Rights office warns of ‘devastating impact’ as cheap, high-tech weapons fuel civilian deaths; hospital attack during Eid al-Fitr kills 70 as conflict spills into Chad.
GENEVA — More than 500 civilians have been killed in drone strikes across Sudan between January 1 and mid-March, the United Nations said Tuesday, warning of a sharp escalation in the use of unmanned aerial weapons that is exacting a devastating toll on populated areas.
The UN rights office documented at least 500 civilian deaths from drone attacks during the 10-week period, with the vast majority concentrated in three states within the strategic Kordofan region—the current epicenter of Sudan’s three-year civil war.
“This is the devastating impact of high-tech and relatively cheap weapons in populated areas,” UN rights office spokeswoman Marta Hurtado told reporters in Geneva.
Southern Kordofan has emerged as the fiercest battleground in the conflict between Sudan’s regular army and the paramilitary Rapid Support Forces (RSF). The region serves as a vital corridor linking RSF strongholds in western Darfur with army-controlled territories to the east. Near-daily drone strikes have killed dozens at a time as the army seeks to halt the RSF’s advance, pushing paramilitary forces back toward Darfur and away from the capital, Khartoum.
Hurtado said the deadliest period came in the first two weeks of March, when over 277 civilians were killed—more than three-quarters of them in drone strikes. Deadly attacks continued through the final week of Ramadan, she added.
In a particularly devastating strike, a drone hit the El-Daein Teaching Hospital in East Darfur state on March 20—the first day of Eid al-Fitr—killing 70 people, including 13 children, and wounding 146 others.
“The hospital, including its emergency, maternity and paediatric units, are fully out of operation—further constraining desperately needed access of many in the area to the right to health,” Hurtado said.
The UN also warned that the violence is increasingly spilling beyond Sudan’s borders.
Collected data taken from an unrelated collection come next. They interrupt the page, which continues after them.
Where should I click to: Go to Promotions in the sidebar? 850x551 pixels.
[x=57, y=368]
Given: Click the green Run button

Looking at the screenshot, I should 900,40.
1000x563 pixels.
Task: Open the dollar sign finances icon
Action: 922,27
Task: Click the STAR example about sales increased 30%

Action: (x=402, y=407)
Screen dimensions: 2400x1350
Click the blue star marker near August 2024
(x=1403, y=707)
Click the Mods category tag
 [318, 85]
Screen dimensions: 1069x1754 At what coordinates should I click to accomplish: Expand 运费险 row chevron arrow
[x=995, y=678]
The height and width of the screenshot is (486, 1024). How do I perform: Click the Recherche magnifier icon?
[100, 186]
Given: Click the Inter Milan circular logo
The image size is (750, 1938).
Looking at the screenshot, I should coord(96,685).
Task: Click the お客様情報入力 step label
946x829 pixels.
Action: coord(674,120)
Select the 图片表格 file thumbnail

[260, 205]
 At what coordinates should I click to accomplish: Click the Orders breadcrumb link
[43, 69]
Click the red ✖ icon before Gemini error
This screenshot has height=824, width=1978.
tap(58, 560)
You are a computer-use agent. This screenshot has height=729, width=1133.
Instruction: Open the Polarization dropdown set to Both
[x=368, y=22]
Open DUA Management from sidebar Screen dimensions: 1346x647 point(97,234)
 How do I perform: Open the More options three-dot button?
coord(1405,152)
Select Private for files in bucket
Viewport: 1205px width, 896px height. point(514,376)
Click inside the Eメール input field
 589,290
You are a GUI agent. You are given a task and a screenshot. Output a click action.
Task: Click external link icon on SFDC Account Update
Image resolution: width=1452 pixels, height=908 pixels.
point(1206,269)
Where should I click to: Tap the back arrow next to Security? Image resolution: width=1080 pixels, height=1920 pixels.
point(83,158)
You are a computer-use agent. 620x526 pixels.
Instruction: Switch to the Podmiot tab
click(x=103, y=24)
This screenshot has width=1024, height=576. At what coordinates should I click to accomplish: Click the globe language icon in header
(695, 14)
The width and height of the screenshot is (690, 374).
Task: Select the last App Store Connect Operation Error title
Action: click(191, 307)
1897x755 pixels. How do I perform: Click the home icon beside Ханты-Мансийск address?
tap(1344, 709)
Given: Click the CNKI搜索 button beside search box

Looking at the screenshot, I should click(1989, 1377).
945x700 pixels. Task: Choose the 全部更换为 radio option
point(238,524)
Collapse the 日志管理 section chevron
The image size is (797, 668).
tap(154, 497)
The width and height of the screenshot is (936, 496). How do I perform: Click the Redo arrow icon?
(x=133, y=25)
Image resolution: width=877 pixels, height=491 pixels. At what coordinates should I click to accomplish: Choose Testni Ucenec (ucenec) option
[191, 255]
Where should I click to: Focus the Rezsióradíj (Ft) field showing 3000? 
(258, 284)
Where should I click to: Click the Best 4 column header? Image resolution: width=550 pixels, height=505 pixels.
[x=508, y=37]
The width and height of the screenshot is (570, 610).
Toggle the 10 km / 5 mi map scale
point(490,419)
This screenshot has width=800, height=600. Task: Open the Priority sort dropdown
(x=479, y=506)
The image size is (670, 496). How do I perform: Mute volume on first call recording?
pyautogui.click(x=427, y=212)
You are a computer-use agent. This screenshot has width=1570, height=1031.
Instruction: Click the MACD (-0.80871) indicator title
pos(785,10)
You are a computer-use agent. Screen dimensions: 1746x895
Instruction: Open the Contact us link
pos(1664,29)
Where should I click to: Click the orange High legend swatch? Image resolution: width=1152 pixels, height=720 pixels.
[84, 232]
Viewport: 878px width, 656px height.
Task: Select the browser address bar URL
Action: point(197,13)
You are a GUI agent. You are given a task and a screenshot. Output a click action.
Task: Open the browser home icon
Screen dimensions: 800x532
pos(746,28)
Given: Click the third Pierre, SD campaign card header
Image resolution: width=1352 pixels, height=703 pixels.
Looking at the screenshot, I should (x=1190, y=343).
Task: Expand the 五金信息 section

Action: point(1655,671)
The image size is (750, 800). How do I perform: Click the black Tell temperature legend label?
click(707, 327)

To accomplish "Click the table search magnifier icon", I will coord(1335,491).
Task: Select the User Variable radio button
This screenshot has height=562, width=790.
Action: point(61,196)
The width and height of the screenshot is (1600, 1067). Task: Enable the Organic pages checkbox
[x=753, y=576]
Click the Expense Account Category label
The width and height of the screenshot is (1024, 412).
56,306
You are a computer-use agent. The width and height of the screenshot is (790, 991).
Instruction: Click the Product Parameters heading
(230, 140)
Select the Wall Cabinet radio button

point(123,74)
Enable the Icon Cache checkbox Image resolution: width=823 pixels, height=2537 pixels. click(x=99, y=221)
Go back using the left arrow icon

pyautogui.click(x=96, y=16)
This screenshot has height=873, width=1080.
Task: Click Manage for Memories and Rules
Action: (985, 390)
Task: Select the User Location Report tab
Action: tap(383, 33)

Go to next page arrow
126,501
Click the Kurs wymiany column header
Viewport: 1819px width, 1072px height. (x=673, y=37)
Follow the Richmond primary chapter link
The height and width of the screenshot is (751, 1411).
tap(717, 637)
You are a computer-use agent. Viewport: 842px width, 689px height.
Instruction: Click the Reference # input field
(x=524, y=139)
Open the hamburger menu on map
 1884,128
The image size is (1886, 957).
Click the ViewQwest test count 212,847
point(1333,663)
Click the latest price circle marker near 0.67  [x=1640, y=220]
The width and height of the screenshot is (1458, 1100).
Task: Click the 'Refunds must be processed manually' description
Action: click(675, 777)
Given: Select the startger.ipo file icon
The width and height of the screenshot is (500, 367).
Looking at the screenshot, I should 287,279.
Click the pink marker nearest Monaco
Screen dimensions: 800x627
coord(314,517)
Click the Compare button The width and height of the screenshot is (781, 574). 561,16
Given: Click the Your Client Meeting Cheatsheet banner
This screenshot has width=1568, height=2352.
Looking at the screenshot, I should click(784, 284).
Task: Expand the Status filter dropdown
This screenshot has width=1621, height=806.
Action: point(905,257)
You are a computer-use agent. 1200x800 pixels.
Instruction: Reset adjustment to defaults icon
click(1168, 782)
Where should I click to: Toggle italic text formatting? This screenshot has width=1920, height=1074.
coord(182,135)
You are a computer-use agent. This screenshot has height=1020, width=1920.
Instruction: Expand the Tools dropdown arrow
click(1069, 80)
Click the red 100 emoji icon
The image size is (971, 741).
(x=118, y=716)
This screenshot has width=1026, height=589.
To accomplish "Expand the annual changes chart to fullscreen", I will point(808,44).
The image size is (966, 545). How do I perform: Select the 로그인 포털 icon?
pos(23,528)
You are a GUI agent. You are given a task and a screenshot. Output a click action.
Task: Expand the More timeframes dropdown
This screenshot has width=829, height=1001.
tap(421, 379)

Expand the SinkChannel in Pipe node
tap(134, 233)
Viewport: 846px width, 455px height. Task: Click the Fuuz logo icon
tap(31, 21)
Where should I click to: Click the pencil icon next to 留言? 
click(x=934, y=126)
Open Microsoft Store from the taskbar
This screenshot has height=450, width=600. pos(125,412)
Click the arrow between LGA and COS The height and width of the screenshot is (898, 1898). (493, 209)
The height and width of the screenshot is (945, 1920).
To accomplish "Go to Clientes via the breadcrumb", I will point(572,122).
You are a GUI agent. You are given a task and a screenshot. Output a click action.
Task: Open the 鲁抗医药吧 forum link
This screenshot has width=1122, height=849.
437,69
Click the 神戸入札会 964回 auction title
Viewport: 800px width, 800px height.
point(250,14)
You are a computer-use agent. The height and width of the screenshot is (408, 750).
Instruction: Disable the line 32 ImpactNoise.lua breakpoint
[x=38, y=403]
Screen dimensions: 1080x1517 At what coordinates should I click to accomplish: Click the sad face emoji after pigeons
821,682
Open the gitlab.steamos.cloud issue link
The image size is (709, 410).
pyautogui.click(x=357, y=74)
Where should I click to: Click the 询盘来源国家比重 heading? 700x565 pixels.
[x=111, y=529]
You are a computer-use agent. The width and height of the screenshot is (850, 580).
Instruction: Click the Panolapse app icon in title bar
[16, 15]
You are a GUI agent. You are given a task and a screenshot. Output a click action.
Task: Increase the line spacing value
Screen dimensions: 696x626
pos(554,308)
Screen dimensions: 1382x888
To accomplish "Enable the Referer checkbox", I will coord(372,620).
A drone strike on the Chadian town of Tine on March 18 killed at least 24 civilians and wounded some 60 others, following an earlier RSF ground offensive in the area.
“Widening drone attacks are spilling across Sudan’s borders, with serious risk of further escalation carrying regional consequences,” Hurtado said.
Since fighting erupted in April 2023, Sudan’s war has killed tens of thousands of people and displaced more than 11 million, creating what humanitarian agencies describe as the world’s largest hunger and displacement crises.
Hurtado called on all nations, particularly those with influence over the warring parties, to end arms transfers that are fueling the conflict and being used “in manifest disregard of the obligation to protect civilians.”
“There needs to be renewed diplomatic efforts toward an urgent ceasefire to bring the conflict to an end,” she said.